Cómo decir un hombre claramente,
barajarle los lunes, las canciones,
y es algo más que una corbata, un miedo,
una pared donde el amor estalla.
De pronto un hombre es tierra conmovida.
Es la esperanza andando en pantalones.
Son las manos peleando contra el tiempo.
Así eras Juan.

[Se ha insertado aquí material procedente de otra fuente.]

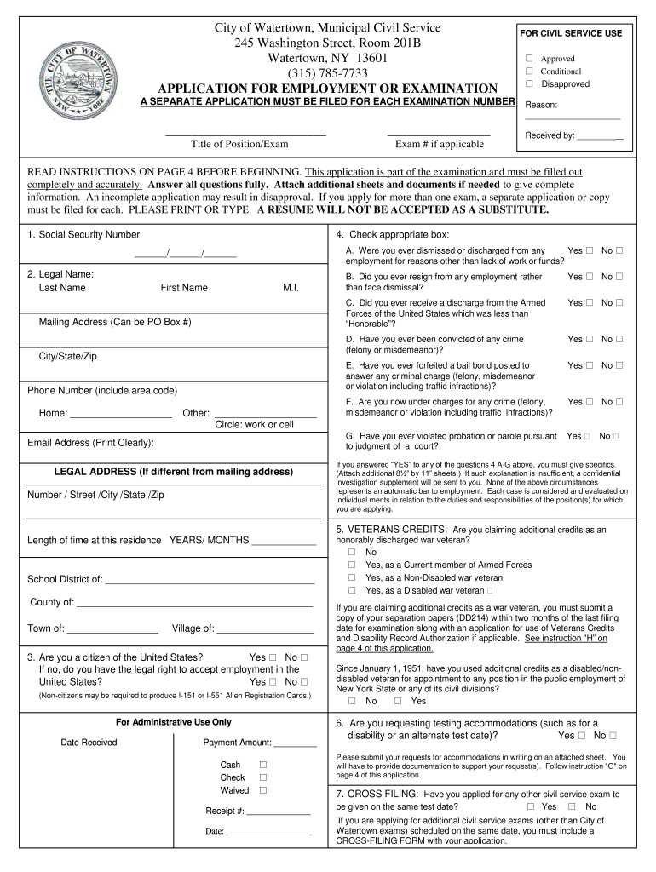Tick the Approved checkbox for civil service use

Por eso te llamabas
Juan, como todo lo que sufre y crea.

Gelman no acepta el término heterónimo, a mí no me satisface llamar seudónimo a Sidney West, prefiero buscarle un término que me aproxime más a mi sentir, al personaje que funde a Whitman con el Borges de “El Sur”; prefiero pues llamarlos alterónimos, y suponer que en cualquier momento puede hacer su aparición ese gringo y sus lamentos, en verdad notables por su enjundia y su visibilidad.

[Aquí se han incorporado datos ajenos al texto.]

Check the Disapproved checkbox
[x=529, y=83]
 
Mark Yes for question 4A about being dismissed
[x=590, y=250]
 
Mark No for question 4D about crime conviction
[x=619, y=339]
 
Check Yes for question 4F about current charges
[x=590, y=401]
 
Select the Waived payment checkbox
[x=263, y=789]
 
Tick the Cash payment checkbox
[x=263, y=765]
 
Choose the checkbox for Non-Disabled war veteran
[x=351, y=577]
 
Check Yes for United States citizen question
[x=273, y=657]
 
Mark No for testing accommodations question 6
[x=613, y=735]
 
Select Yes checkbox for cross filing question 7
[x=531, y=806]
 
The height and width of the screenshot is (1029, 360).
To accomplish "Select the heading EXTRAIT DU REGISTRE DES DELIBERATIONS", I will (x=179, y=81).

En Gelman Con mover está cercano a Com poner, por ello sus Com posiciones son parte del mismo o semejante Sentir con, y de Poner con, de componer con. Esa especie de complicidad y de fusión en el sentimiento con el otro o con los otros. Sus Com Posiciones pueden ser diálogos imaginativos con grandes poetas antiguos que se actualizan a través de la gelmanización. Llegan al lector como voces creativas que se desmarcan de sus orígenes, pero que no pierden sus referentes genealógicos en el ejercicio de ser no siendo, o del no saber sabiendo de San Juan de la Cruz. Cada libro que compone esta Poesía reunida es una marca diferente de un canto de múltiples registros, de voces ensambladas a pájaros de diversos plumajes, de distintos humores. Aves que salen o se posan en ese mismo árbol sin hojas que da sombra, es decir, que conmueve, nos consuela, nos pregunta.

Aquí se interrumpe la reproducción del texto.